◆ WORK ORDER: Nothing but the lines from the one containing "Como Comprar (148, 1698)" through the one containing "Troféus e Medalhas (148, 1910)", both included, should be given again, each exactly as written below.

<<<<

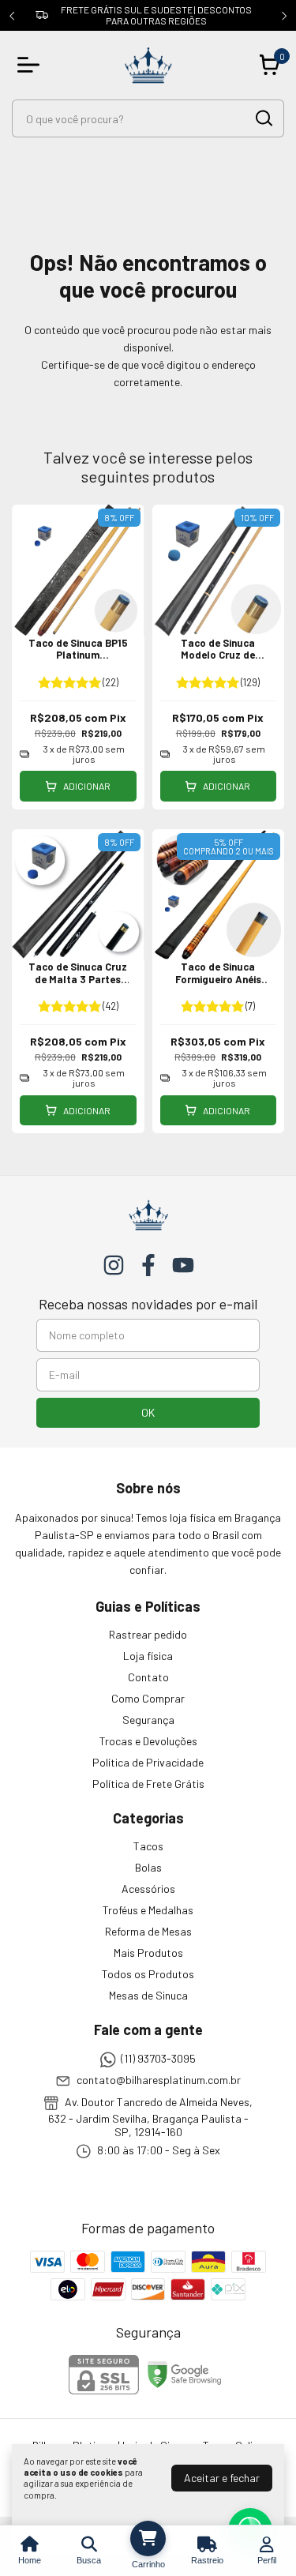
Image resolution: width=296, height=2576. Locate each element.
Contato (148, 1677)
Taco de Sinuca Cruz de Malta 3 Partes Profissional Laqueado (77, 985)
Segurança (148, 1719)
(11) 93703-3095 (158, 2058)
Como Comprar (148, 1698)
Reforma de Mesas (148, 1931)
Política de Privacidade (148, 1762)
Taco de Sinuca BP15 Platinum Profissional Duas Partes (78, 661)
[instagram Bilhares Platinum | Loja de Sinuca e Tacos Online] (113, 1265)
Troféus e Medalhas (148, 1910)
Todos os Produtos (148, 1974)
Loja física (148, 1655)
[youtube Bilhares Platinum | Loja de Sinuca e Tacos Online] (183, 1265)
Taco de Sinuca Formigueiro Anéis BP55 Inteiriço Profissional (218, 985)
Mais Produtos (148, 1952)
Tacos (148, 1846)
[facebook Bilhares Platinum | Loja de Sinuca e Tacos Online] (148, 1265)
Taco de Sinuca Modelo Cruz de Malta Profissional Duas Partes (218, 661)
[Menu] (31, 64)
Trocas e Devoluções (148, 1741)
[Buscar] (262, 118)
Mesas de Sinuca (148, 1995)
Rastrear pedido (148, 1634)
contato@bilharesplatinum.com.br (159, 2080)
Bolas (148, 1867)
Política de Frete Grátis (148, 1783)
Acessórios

>>>>

◆ TASK RESPONSE:
Como Comprar (148, 1698)
Reforma de Mesas (148, 1931)
Política de Privacidade (148, 1762)
Taco de Sinuca BP15 Platinum Profissional Duas Partes (78, 661)
[instagram Bilhares Platinum | Loja de Sinuca e Tacos Online] (113, 1265)
Troféus e Medalhas (148, 1910)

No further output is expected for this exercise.